Viele von uns kennen aus der Kindheit Sätze wie: «Stell dich nicht so an!» – oder: «Warum bist du nur so dumm, so aggressiv, so böse …» Mit diesen Erfahrungen fällt der Zugang zu und das Ernstnehmen von Gefühlen schwer. Mein Credo als IP-Beraterin lautet daher: «Alle Gefühle sind erlaubt! – Sie wollen und dürfen gefühlt werden!» Danach geht es darum, Strategien zu finden, wie man diese sozialverträglich ausagieren kann.

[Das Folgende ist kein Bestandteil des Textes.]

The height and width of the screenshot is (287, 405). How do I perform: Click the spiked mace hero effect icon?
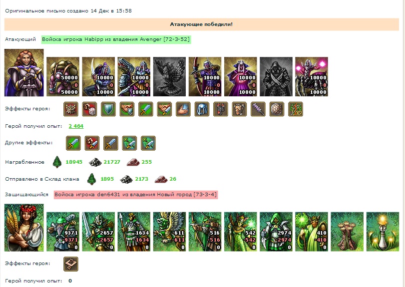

Wenn es um die Bildung von Menschen geht, dann sollte Kontaktabbruch keine Option sein. Die Vorstellung vom Wegbegleiter auf Zeit, die gedankliche Trennung von Person und Verhalten, die Theorie von Rudolf Dreikurs zu den irrtümlichen Nahzielen helfen allen, die beruflich als Pädagogen, Therapeuten oder privat als Mutter, Vater mit der Bildung von Menschenkindern zu tun haben.
Wenn wir dankbar sind, werden Glückshormone ausgeschüttet, die Stimmung hellt sich auf, Zufriedenheit und Freude stellt sich ein. Mit dem Gefühl von Dankbarkeit schaffen wir eine Verbindung zwischen uns und dem anderen. Die Beziehung vertieft und verfestigt sich. Diesen Zustand können wir bewusst herbeiführen, indem wir unsere Aufmerksamkeit auf das Positive, das Gelungene richten.
In diesem Sinne bin ich dankbar für die Anfrage von Elli von Planta, weil sie mich inspiriert hat, mich mit dem Thema Bildung bewusster als bisher auseinanderzusetzen.